• _EXERCISE DETAILS_
Every line below that holds "agent" must be copied.

• _RECORDS TO USE_
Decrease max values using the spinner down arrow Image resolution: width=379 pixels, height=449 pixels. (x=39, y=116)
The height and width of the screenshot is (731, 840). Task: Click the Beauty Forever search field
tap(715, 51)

--

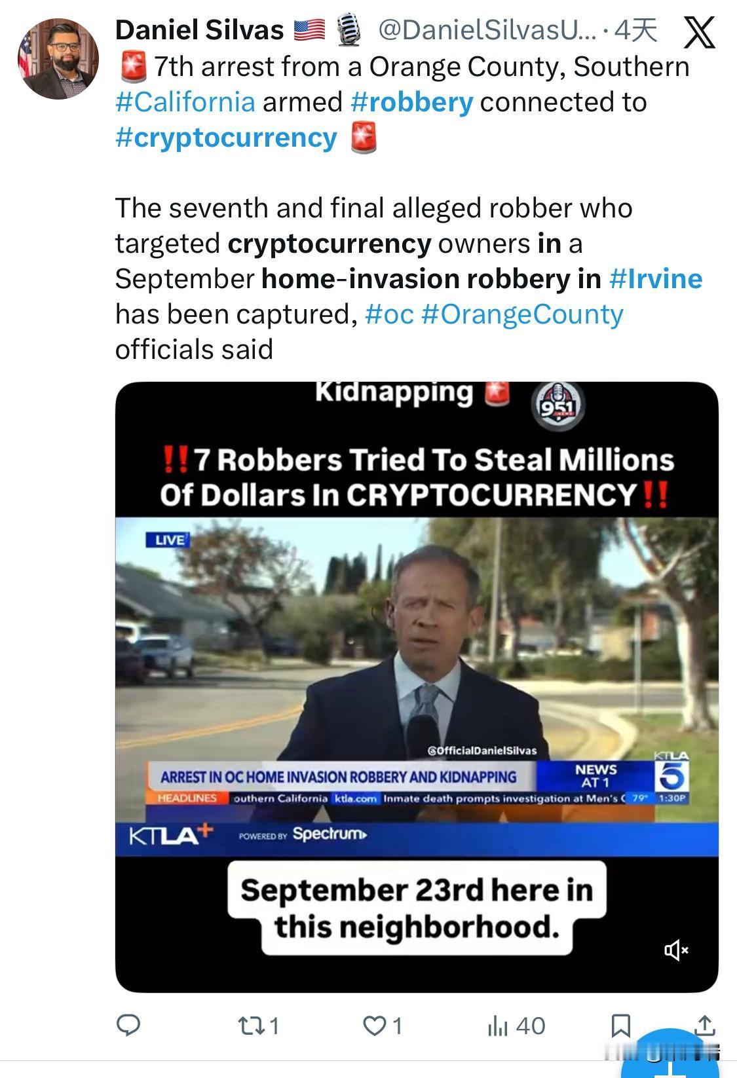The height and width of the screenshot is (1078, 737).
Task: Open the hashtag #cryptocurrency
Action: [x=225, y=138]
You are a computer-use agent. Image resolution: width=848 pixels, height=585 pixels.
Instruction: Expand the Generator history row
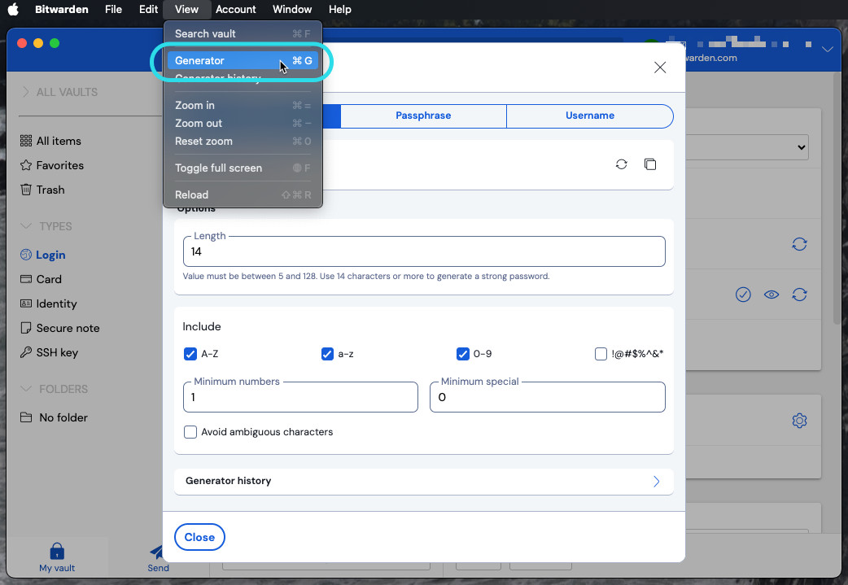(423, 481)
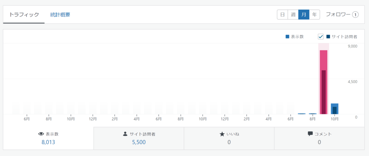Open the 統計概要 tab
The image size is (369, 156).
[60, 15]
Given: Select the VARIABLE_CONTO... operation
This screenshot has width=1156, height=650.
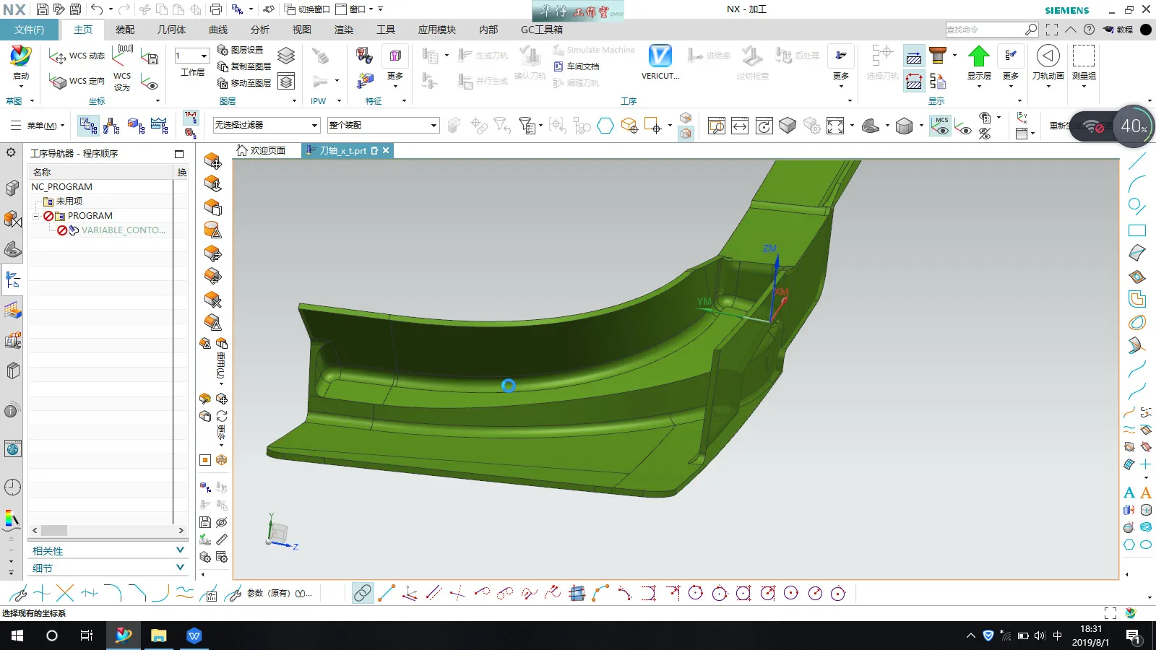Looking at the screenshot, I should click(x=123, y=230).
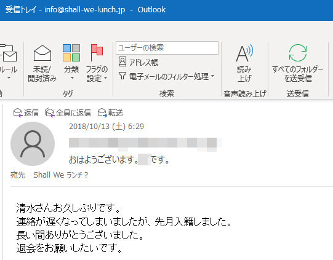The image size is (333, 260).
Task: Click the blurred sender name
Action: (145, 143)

--

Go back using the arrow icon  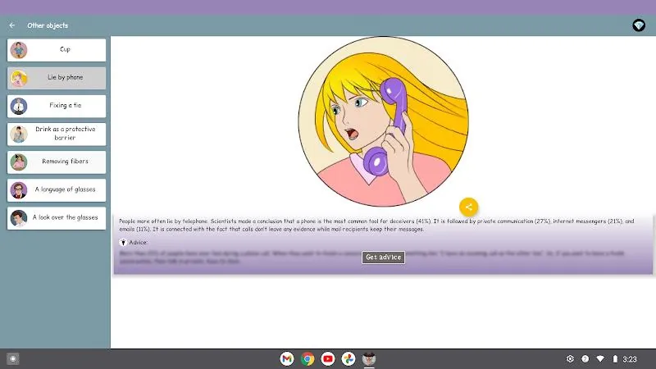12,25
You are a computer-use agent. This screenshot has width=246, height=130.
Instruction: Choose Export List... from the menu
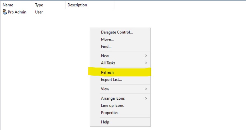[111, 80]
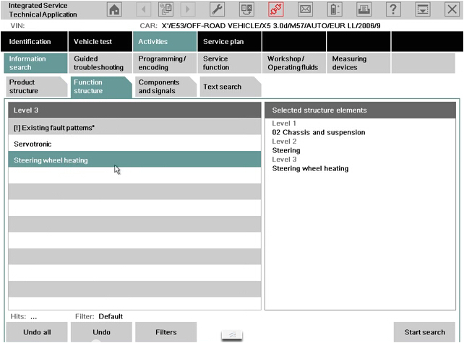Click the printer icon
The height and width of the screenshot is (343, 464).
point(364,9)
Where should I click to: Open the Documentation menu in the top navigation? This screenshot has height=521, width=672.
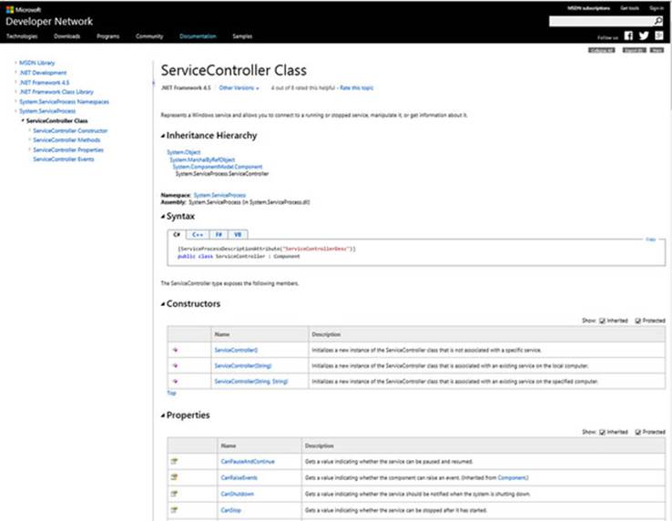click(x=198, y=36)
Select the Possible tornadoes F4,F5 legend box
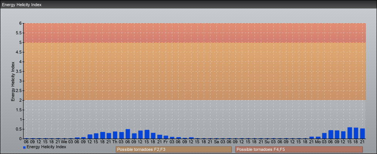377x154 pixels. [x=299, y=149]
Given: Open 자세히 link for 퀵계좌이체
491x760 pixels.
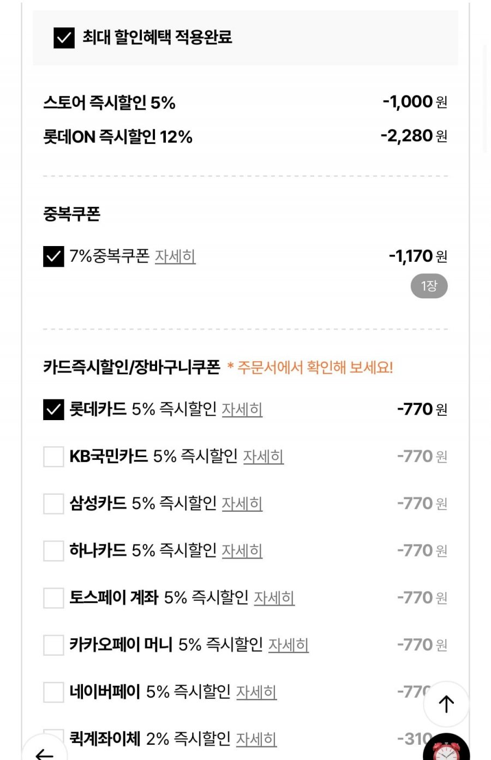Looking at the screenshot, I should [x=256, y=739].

• _EXERCISE RESULT_
You are a computer-use agent. Image resolution: width=848 pixels, height=585 pixels.
You are a computer-use agent. This screenshot has width=246, height=130.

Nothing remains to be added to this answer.